22 Décembre 2019 , Rédigé par niduab Publié dans #Blog à part

A l’occasion du tricentenaire de la mort de Madame de Maintenon (1635–1719), le Musée Bernard d’Agesci à Niort présente 18 octobre 2019 au 15 mars 2020 une exposition dédiée à cette femme à la destinée exceptionnelle, qui serait née à la conciergerie de la prison à Niort et qui devint l’épouse Le Louis XIV le roi le plus puissant du monde à cette époque.

Nous sommes allés courant novembre admirer cette exposition dont je fais aujourd’hui un très

modeste de billet de blog en espérant que quelques lecteurs-voyageurs passant par Niort aient envie de  faire une pause culturelle.

Pour en savoir plus : Madame de Maintenon dans les allées du pouvoir.

Lors de notre visite j'ai pris des notes et fait quelques photos (sans flash) avec mon Smartphone. Pour quelques photos de tableau j'ai retrouvé sur internet des images plus belles. Pour d'autres j'ai du me contenter des mes photos.

 

Le parcours retrace en six sections les étapes de la vie de Françoise Aubigné future marquise de Maintenon.

-- la jeunesse de Françoise d'Aubigné et son mariage avec Paul Scarron, 

-- le rôle de la veuve Scarron, devenue ensuite Mme de Maintenon, comme gouvernante des enfants de Mme de Montespan,

-- son mariage secret avec Louis XIV en 1863,

-- sa place à sa cour,

-- son œuvre à la Maison Royale de Saint Louis à Saint Cyr,

-- sa légende.

 

La Belle Indienne.

Petite fille d'Agrippa d'Aubigné, poète et compagnon d'armes d'Henri IV, Françoise d'Aubigné est née à Niort en 1635, vraisemblablement dans l'enceinte de la conciergerie de la prison où son père est détenu. Elle passe la partie heureuse de son enfance au château de Mursay, chez sa tante Arthémise Le Valois de Villette.

Après un séjour aux Antilles, qui lui vaut son surnom de Belle Indienne, son père aventureux disparait et elle est même contrainte à la mendicité.

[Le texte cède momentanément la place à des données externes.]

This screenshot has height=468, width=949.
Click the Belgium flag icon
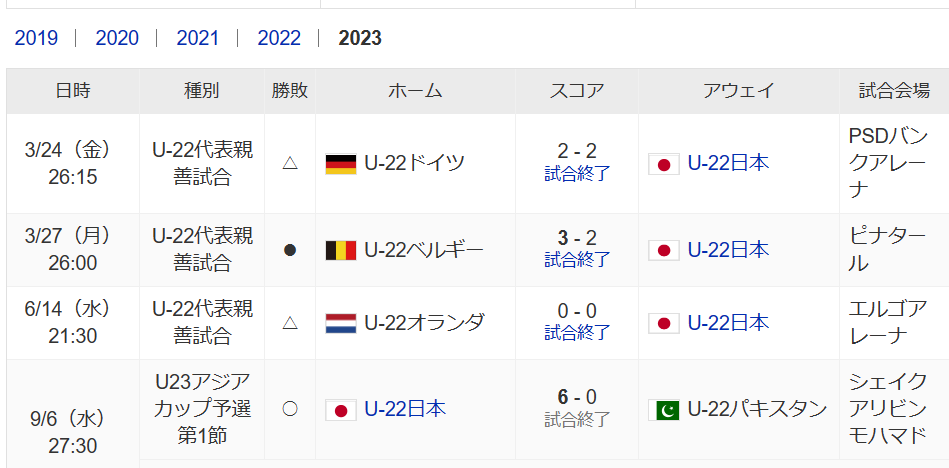(x=341, y=250)
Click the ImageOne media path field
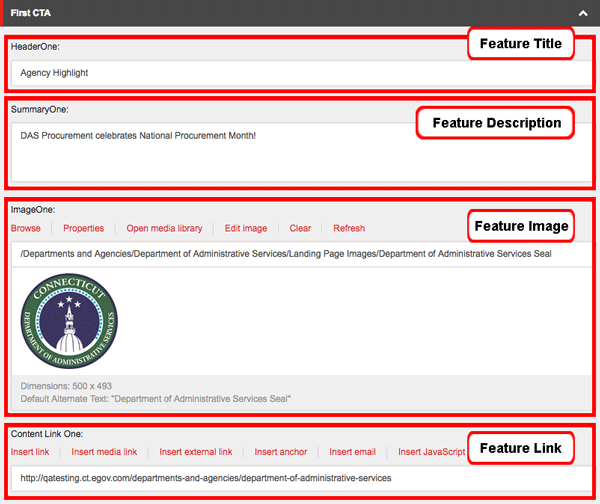 pyautogui.click(x=290, y=254)
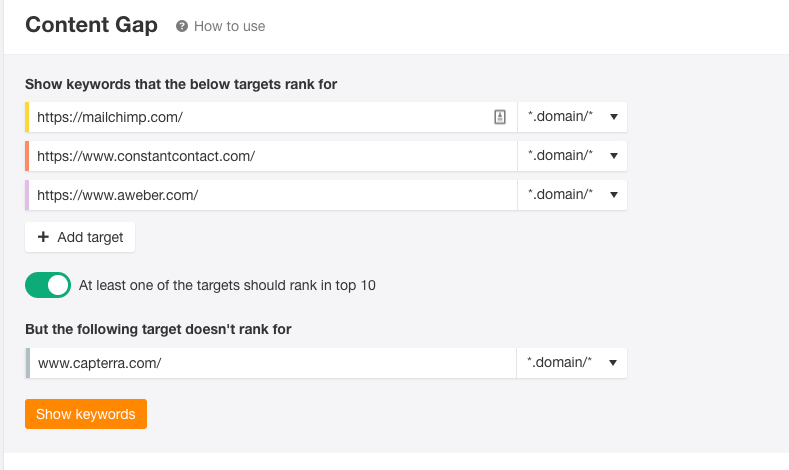789x470 pixels.
Task: Expand the aweber *.domain/* dropdown
Action: click(573, 195)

Elle épouse à 16 ans le fameux poète Scarron. Cet homme au profil ingrat, la forme à l'art de la conversation et au goût de belles choses. Scarron fait également connaître à son épouse les cercles précieux de la capitale. Elle a ainsi l'occasion de nouer des amitiés durable, notamme

nt avec Ninon de Lenclos, puis avec Mme de Sévigné, Mme d'Heudicourt et Mme de Montespan.

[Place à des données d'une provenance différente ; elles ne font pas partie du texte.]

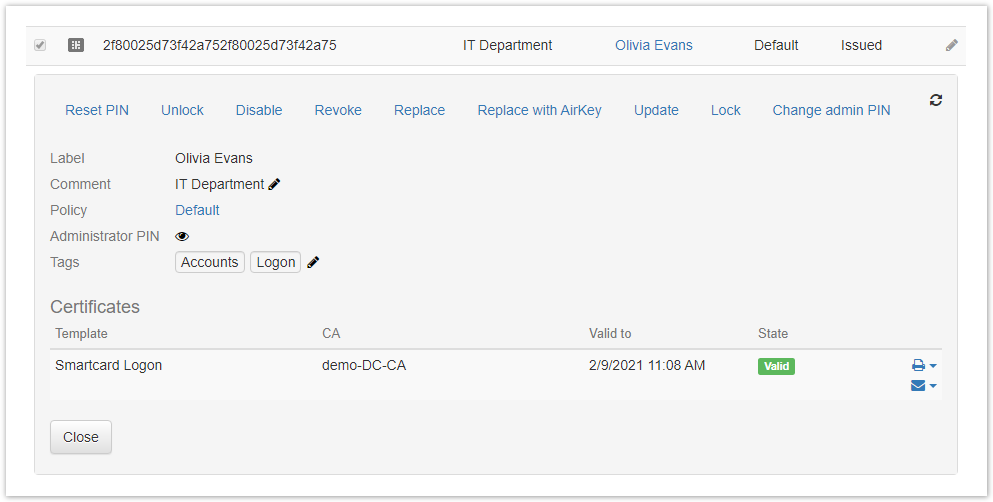Open the Default policy link
993x502 pixels.
click(x=197, y=210)
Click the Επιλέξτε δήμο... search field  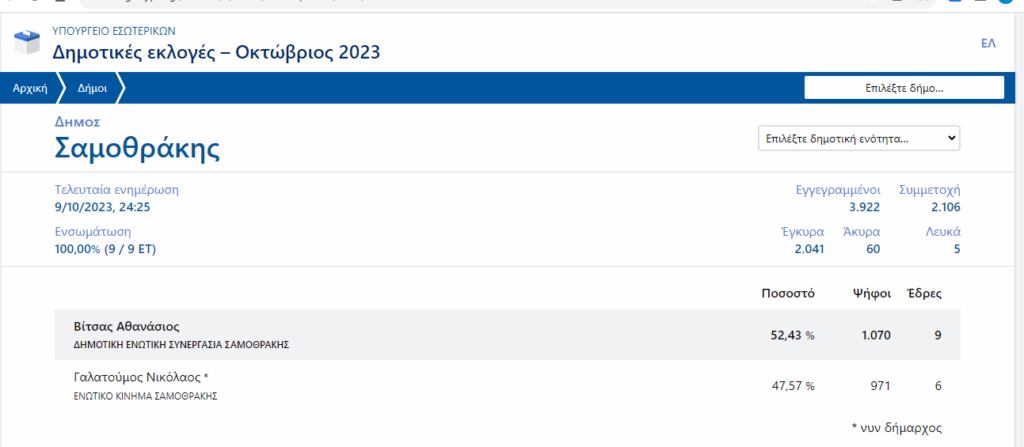904,88
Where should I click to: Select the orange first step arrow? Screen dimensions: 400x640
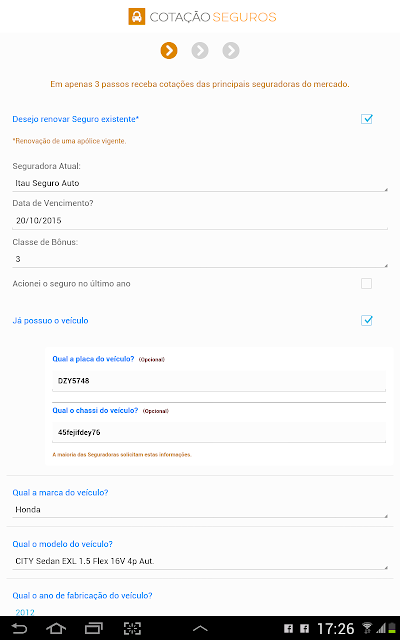[169, 51]
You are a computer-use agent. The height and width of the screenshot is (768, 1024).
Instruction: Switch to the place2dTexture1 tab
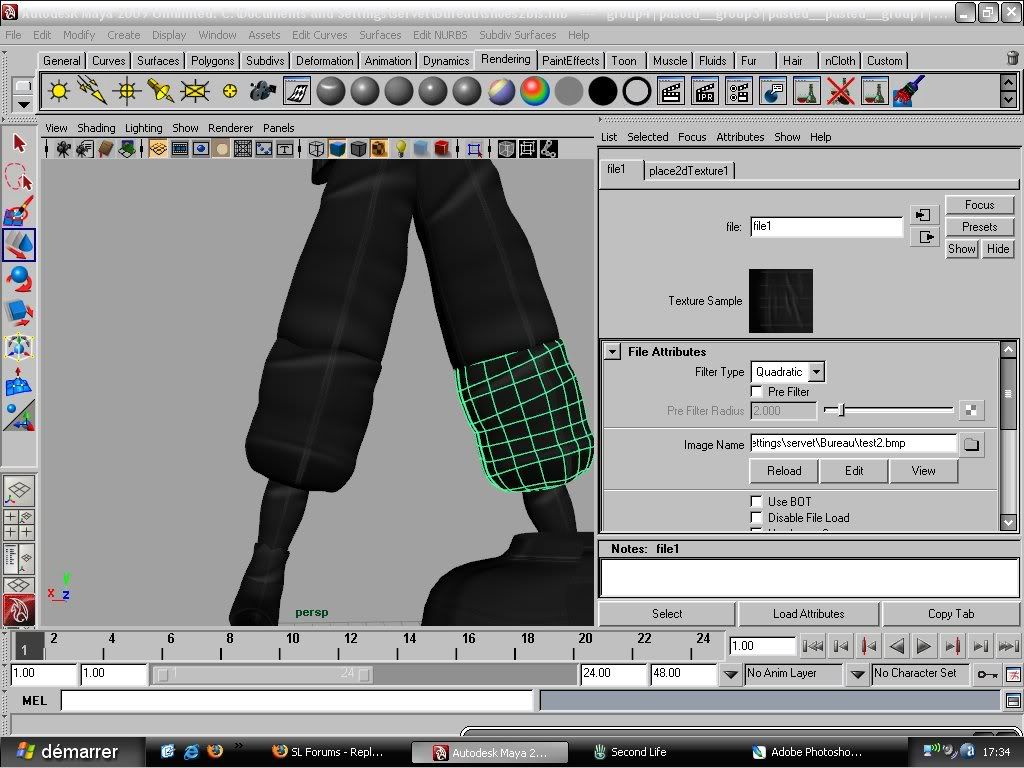(689, 171)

Devenue veuve en 1660, Françoise Scarron prend pension dans un couvent.

Ceci n'empêche pas certaines rumeurs évoquant une liaison avec le marquis de Villarceaux, lui même amant de Ninon de L'enclos. Ce dernier aurait même peint Françoise Scarron nue, au bain comme en témoigne la mystérieuse toile encore conservée au domaine de Villarceaux. 

   

La gouvernante 

C'est probablement à l'hôtel d'Albret que Françoise Scarron rencontre Mme de Montespan, qui devient son amie. Devenue la favorite de Louis XIV en 1667, cette dernière confie à Françoise Scarron la mission d'élever les enfants illégitimes issus de ses amours avec le roi. Né en 1670, le duc de Maine est son préféré. C'est avec lui et avec son frère le comte de Vexin qu'elle se fait peindre sous les traits de la Vierge Marie. Pour le de Maine qui a du mal à marcher, elle effectue deux long séjours successifs à Barèges dans les Pyrénées, lieu réputé pour ses bains thérapeutiques.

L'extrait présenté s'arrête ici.